Bryan Peterson, principal systems engineer at The University of Utah Health Care, had the opposite problem: plenty of CPU power but not enough memory. He started out with dual-processor ProLiant servers with 4GB of RAM but could only get eight virtual machines per host system. Peterson quickly moved to an 8GB configuration as the consolidation platform for his Windows-based servers, which now support 21 virtual machines per physical server.
Storage can be yet another challenge. To use VMotion, Peterson needed to configure storage on a clustered file system, which meant configuring a SAN. But the 15GB per virtual server he had initially allocated became woefully inadequate. "People kept requesting 50 or 100GB, [and] the database team was asking for 250GB" for its servers, he says, adding that they quickly ran out of space. "When we went live, we had a terabyte [of storage], which we gobbled up in a matter of weeks," he says. "Then we had to budget for more." That was a big and unexpected cost, according to Peterson.
Falling into application support gaps
Although it's less of a problem today than it was a year ago, many application vendors are still reluctant to support their products when running on a virtual machine. It pays to check first. Even today, says Peterson, many clinical application providers aren't up to speed on the technology. "We follow their suggestions because we don't want to run into support problems down the road."
Bigger applications can also be a problem from a support standpoint. "We were gung-ho to virtualise our Citrix environment and ran into some opposition by the Citrix team that manages that environment," says Peterson. The main reason: Citrix Systems didn't recommend its use with VMware, he says.

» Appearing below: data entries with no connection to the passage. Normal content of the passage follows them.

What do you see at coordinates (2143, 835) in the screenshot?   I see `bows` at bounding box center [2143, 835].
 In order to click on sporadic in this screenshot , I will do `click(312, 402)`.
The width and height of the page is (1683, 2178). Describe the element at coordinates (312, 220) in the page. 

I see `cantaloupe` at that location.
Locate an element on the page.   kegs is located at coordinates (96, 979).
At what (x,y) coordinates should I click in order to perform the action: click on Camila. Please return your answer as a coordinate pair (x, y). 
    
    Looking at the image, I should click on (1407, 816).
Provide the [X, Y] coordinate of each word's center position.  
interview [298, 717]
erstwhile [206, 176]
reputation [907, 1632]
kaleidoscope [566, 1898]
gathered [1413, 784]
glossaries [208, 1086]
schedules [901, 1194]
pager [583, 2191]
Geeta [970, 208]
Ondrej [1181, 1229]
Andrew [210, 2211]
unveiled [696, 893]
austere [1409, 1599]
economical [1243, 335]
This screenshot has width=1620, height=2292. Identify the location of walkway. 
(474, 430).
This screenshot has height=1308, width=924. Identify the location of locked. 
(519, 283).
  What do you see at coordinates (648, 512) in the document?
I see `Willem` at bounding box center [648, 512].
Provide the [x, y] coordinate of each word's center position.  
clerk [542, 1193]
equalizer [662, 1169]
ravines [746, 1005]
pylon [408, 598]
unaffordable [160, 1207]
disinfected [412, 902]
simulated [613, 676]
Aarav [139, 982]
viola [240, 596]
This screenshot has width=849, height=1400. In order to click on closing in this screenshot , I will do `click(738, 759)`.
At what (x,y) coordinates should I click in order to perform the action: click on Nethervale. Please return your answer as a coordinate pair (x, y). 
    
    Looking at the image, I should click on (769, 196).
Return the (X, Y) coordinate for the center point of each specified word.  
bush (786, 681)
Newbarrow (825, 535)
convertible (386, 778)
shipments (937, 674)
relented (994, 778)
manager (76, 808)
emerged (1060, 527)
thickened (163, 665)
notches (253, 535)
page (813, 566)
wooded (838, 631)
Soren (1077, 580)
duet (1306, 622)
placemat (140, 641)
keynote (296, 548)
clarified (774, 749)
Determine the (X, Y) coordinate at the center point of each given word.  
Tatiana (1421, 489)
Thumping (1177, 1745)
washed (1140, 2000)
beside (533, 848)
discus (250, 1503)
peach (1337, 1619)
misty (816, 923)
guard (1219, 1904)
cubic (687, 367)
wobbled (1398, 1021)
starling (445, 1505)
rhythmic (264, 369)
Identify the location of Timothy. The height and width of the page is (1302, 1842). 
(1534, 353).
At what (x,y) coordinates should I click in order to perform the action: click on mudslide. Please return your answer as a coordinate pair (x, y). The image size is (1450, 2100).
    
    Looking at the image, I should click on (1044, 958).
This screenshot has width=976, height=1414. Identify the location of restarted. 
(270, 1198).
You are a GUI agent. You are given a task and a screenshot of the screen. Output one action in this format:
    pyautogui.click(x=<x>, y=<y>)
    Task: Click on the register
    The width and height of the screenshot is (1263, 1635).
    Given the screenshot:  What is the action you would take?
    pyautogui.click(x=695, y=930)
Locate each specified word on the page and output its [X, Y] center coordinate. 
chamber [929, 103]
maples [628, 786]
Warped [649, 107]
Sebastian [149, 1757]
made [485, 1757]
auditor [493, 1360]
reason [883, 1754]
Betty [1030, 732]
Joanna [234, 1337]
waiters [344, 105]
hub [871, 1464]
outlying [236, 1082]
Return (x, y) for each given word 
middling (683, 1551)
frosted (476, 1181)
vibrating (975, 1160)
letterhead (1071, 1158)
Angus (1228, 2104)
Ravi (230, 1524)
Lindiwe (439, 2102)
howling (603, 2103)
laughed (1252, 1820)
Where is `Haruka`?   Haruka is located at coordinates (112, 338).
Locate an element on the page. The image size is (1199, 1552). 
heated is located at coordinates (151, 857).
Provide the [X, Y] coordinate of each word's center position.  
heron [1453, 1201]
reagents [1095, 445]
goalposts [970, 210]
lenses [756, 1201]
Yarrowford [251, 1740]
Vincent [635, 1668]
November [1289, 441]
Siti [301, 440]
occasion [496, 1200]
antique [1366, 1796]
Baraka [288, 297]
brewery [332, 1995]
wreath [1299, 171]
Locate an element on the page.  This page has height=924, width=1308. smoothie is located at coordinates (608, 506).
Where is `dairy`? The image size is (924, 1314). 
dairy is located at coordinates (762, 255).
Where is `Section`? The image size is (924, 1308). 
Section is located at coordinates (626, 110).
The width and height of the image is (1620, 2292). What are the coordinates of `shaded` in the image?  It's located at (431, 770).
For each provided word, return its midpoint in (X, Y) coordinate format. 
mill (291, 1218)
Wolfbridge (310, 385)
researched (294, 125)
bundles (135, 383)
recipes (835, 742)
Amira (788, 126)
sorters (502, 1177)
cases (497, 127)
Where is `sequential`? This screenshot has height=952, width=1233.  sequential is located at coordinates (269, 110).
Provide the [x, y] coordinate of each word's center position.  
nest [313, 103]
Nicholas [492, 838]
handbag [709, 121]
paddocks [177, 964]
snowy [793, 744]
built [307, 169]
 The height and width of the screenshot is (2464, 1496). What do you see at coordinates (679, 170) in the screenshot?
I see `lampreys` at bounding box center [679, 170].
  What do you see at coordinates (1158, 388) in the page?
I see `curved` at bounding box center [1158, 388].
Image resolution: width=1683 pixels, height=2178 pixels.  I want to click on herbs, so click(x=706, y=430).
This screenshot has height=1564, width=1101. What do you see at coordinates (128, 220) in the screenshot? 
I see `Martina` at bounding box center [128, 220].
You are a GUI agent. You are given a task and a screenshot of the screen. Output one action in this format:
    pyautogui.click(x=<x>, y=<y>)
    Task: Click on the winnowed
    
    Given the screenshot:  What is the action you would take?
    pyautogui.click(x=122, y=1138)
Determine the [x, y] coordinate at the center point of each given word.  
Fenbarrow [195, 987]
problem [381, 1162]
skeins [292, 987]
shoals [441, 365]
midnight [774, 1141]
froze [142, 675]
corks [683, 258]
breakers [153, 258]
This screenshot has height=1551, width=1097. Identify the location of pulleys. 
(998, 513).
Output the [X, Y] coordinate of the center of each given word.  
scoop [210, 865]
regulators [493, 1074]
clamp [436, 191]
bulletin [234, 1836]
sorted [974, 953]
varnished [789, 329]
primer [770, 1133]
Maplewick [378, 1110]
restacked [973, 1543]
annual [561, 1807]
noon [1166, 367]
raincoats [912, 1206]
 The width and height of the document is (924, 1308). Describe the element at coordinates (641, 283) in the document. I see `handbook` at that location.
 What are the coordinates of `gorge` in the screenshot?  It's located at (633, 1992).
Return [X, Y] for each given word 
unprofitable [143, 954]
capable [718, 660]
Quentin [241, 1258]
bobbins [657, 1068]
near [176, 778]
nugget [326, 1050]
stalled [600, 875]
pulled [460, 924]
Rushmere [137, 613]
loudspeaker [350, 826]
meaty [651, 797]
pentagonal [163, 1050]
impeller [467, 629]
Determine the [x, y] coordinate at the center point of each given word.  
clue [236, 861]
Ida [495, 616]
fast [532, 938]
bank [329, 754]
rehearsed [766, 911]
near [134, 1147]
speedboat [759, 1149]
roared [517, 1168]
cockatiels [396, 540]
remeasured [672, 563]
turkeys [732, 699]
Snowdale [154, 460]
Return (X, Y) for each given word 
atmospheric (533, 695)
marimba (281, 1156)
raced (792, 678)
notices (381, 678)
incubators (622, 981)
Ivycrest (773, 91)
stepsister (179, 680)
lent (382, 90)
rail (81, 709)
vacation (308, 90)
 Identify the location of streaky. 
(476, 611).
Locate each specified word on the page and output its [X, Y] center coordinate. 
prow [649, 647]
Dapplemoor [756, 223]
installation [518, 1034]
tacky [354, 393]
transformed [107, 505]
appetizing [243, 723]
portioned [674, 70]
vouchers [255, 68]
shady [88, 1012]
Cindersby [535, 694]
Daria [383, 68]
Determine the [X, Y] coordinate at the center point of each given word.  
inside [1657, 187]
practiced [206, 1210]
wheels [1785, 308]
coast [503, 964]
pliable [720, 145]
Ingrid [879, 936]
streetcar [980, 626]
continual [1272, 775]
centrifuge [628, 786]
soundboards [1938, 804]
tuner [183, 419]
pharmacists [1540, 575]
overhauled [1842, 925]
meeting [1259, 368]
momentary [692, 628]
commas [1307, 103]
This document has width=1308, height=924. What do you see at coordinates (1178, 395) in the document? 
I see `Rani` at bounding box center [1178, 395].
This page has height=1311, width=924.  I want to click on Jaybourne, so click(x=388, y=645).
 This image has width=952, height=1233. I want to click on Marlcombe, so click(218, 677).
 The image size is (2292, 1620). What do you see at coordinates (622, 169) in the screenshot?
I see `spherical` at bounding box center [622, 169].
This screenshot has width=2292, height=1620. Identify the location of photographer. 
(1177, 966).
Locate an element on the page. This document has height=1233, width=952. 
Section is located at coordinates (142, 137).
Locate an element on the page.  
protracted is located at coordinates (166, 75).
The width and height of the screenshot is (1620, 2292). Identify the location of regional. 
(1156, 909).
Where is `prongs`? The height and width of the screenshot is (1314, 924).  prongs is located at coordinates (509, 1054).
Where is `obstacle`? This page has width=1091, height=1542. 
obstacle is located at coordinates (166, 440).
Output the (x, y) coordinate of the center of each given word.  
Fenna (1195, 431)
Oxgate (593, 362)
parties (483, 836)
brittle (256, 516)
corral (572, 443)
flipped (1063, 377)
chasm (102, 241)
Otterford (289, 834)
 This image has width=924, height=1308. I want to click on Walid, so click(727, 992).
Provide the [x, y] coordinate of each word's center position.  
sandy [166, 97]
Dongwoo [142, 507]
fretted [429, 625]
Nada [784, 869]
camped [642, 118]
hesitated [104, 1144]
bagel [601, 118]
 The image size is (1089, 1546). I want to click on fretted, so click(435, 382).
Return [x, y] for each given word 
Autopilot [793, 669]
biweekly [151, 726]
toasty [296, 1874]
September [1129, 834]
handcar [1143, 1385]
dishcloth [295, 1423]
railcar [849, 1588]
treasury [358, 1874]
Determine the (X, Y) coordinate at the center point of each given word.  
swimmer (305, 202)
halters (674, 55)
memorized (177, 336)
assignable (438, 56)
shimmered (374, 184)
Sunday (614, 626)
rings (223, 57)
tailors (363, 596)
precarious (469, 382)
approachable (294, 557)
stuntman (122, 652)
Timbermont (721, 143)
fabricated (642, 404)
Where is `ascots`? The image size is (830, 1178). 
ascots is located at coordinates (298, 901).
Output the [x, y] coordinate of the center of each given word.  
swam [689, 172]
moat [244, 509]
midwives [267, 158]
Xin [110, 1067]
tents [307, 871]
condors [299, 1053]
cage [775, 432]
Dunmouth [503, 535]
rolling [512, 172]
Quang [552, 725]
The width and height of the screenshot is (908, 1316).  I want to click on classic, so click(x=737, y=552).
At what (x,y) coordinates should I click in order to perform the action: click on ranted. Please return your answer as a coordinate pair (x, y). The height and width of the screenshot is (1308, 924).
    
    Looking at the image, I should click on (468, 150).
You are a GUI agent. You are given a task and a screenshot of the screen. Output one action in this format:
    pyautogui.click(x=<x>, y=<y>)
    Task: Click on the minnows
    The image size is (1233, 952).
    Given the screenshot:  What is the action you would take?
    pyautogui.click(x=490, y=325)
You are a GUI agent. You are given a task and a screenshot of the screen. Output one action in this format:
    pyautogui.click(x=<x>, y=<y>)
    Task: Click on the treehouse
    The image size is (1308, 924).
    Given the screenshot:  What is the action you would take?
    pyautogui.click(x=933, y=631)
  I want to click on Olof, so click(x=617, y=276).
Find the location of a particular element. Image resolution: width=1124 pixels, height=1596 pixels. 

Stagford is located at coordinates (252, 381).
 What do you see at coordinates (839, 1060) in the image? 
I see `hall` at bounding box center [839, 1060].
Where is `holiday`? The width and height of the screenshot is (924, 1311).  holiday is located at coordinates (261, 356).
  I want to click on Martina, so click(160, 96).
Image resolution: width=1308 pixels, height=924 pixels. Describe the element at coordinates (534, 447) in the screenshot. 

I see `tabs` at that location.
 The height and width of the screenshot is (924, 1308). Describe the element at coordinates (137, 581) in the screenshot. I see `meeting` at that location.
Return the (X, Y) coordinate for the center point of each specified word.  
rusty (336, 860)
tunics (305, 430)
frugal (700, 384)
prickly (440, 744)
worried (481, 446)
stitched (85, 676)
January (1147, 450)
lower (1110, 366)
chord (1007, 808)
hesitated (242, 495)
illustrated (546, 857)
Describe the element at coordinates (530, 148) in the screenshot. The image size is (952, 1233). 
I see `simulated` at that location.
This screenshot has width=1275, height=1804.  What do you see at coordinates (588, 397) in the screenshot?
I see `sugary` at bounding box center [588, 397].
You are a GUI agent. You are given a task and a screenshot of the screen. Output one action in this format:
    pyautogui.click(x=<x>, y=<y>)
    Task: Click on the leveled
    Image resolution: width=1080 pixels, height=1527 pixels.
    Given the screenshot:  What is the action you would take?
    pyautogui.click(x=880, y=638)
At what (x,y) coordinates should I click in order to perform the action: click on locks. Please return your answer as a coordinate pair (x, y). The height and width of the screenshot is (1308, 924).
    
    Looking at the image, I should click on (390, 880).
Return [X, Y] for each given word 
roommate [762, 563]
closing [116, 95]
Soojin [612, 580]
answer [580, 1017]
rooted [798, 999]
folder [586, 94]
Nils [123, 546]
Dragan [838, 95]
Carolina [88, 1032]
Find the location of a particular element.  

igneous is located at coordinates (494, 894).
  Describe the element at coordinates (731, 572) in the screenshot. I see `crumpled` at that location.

However, a Citrix spokesperson responded that the vendor does support VMware and has for some time.
But in testing, Peterson and the Citrix team found another issue: they were only able to allocate 15 Citrix clients per virtual machine.
"If [the Citrix team] could only get 15 users per Citrix VM, they would have to create a whole bunch more Citrix VMs" than they would need on standard physical servers, he says. Peterson says his group plans to "revisit that and do some more testing."
The Hartford is also testing Citrix on VMware. Janssens says the company has 3,500 Citrix users using about 1,800 published applications residing on 325 servers. To get workloads up, he recommends working with the latest version of ESX Server. "ESX 3.0, which supports 64 bit, can take much bigger workloads," he says.
Getting ahead of your expertise
While it's possible to get up to speed quickly with virtualisation by bringing in outside help, IT still needs to support it. "You have to have people working on this who are very knowledgeable," Janssens says, and the rapid pace of adoption can get ahead of the IT organisation's learning curve.
In many organisations, staffers have already spent time with products like VMware Server and VMware Workstation, but enterprise-grade virtualisation products such as ESX Server are a different animal. "Plan on six months for you to play with it in a test environment before you go to production," Janssens says. In the meantime, he says, consider bringing in a partner that can help with the planning assessment and deployment.
Borneman recommends sending staff for training -- if you can find it. Training "is still not cheap and it's not everywhere, but it is improved," he says.
Computerworld reporter Patrick Thibodeau contributed to this story.